__Dataset records__
++++++++
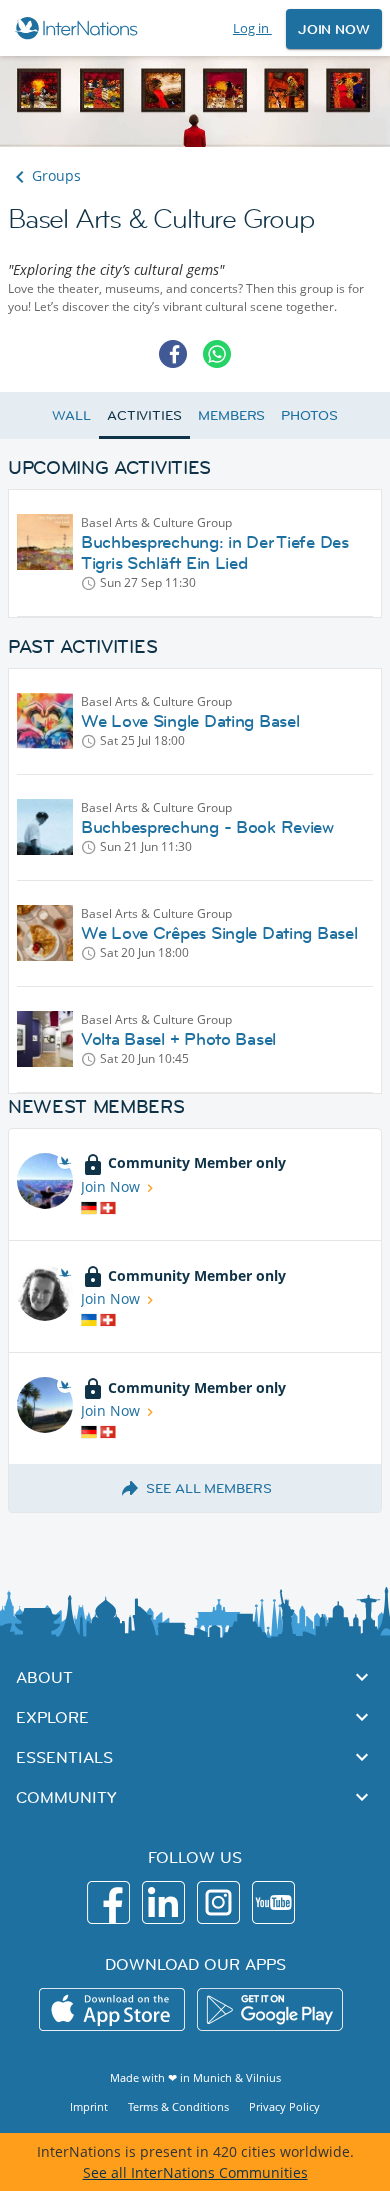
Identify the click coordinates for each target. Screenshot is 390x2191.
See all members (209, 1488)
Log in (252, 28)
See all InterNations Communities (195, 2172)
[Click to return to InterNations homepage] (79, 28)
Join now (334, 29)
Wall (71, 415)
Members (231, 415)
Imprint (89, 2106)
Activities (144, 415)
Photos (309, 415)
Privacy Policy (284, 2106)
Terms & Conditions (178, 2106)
++++++++
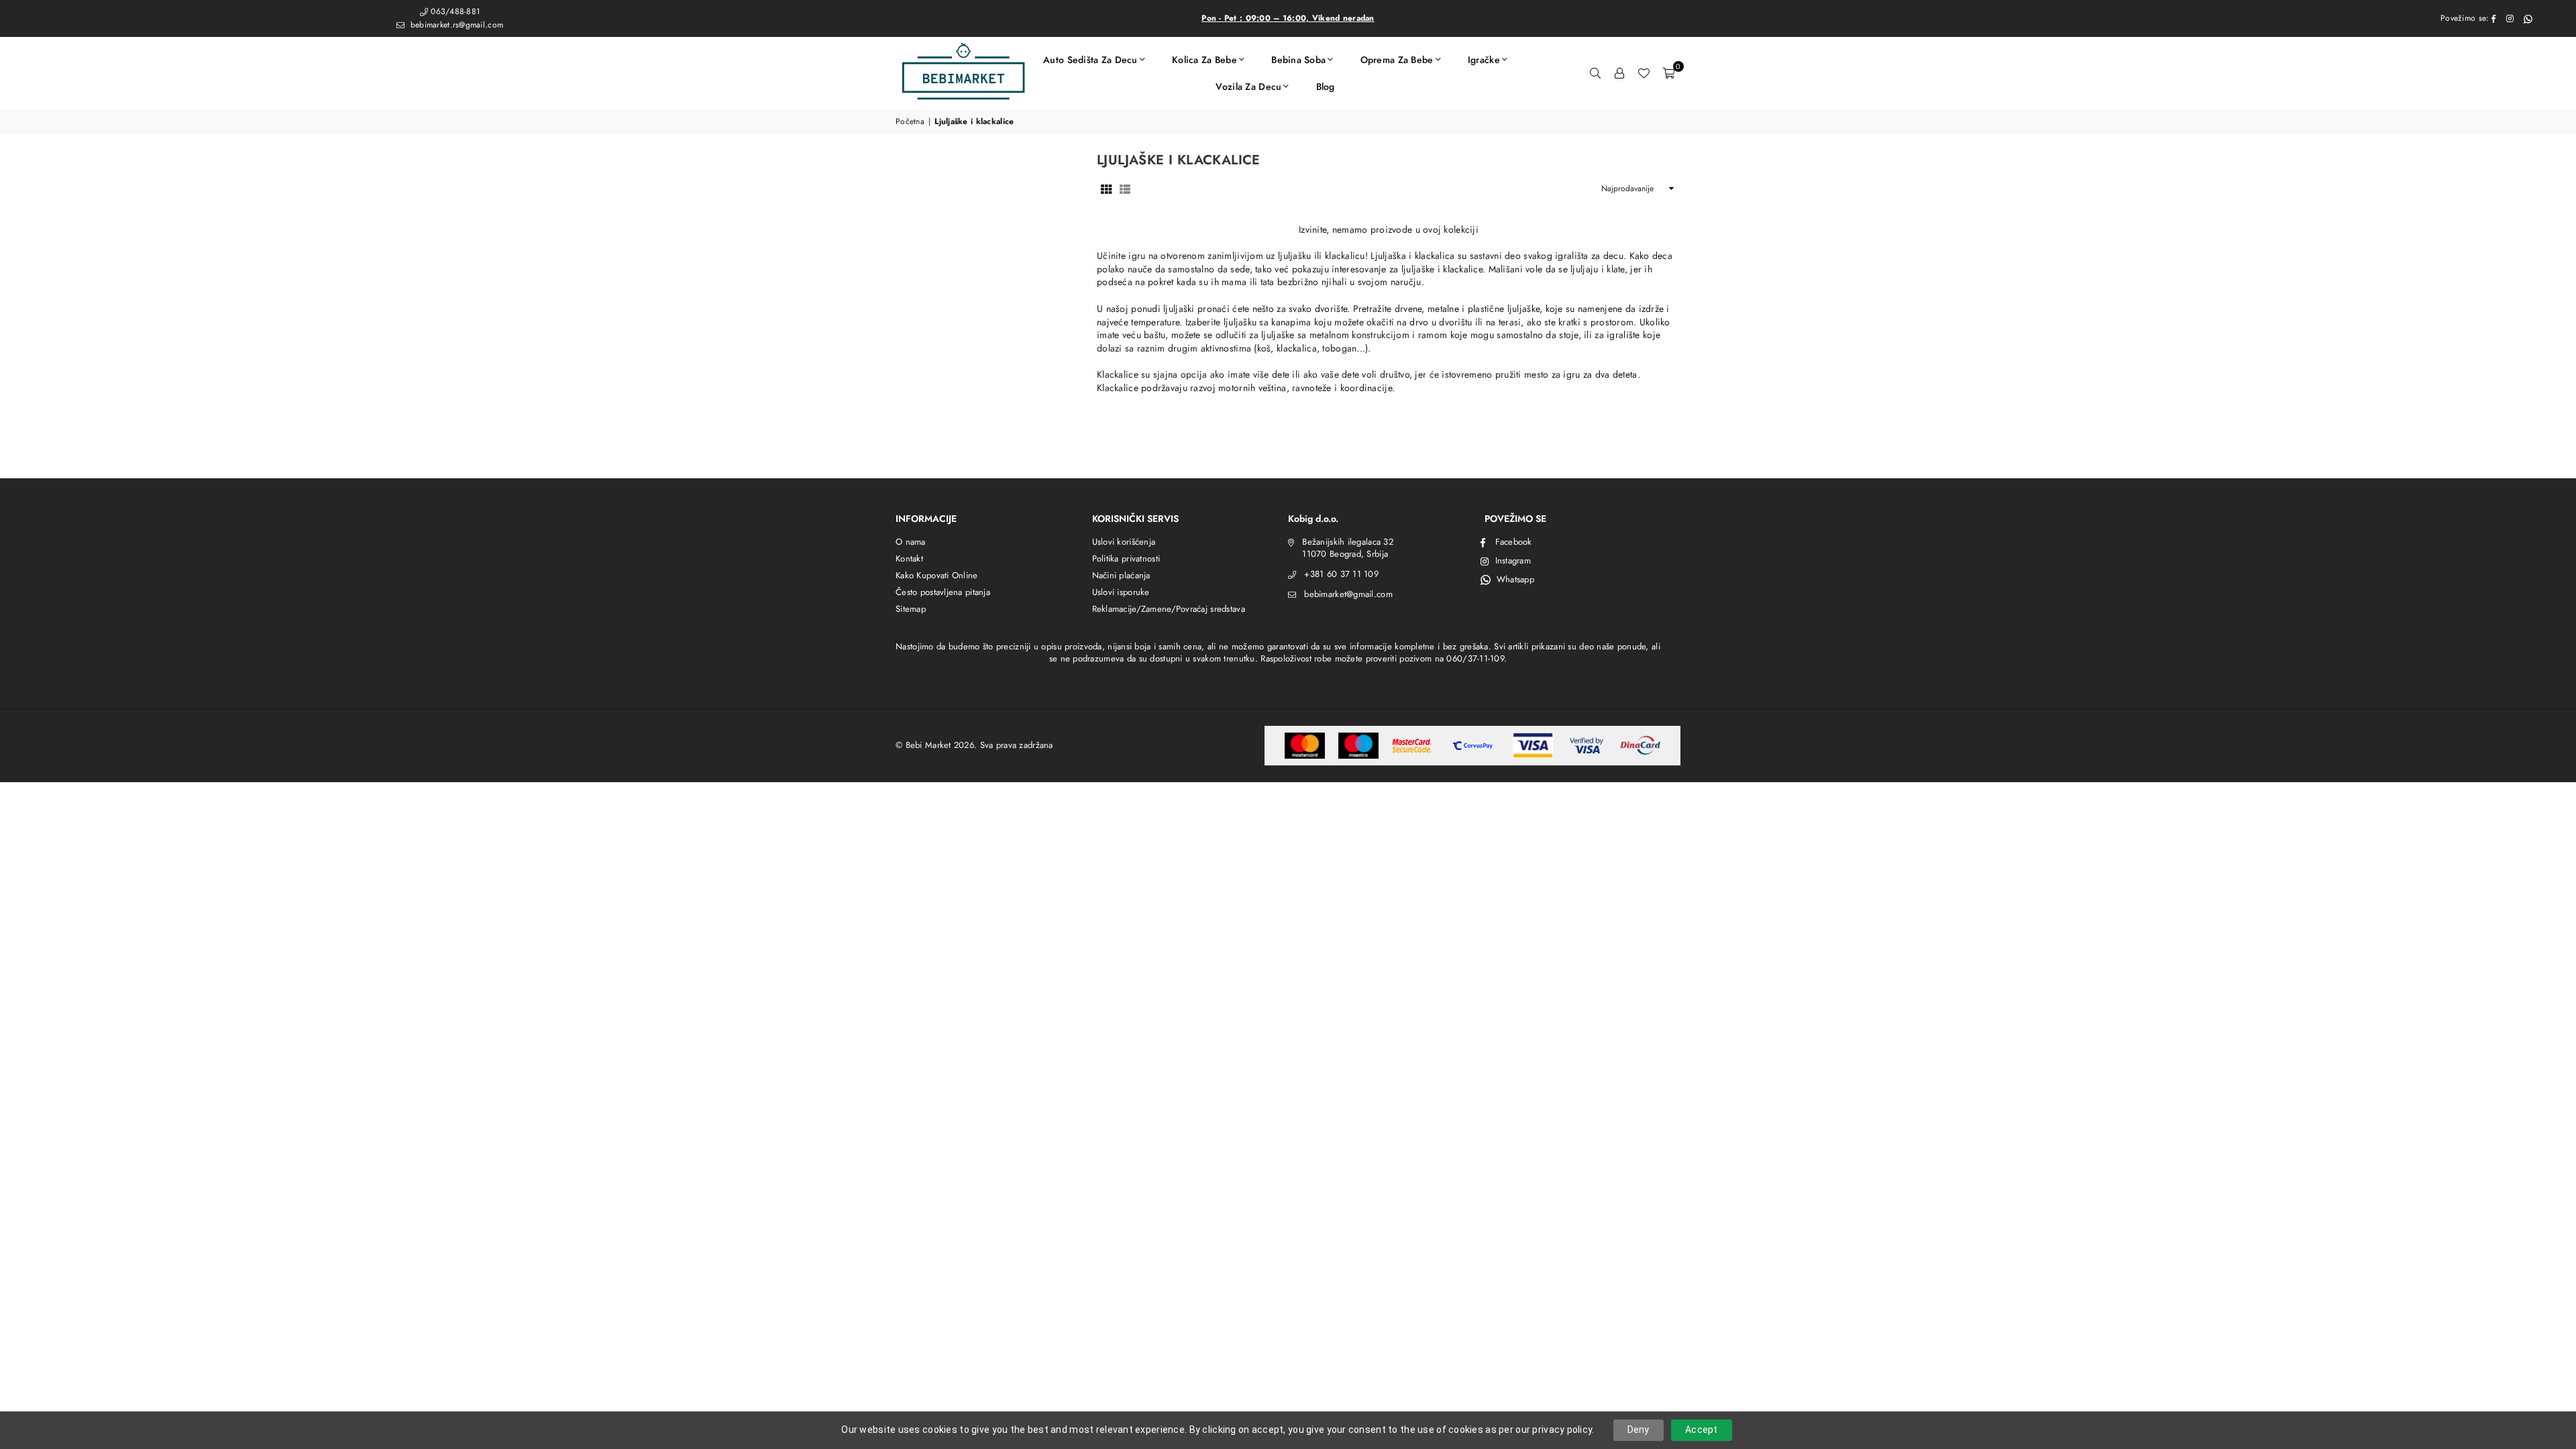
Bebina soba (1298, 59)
++++++++
__Exercise__
For every line of the records with the string "InterNations", add one to a tally; give the final tally alone.

__Result of the task__
2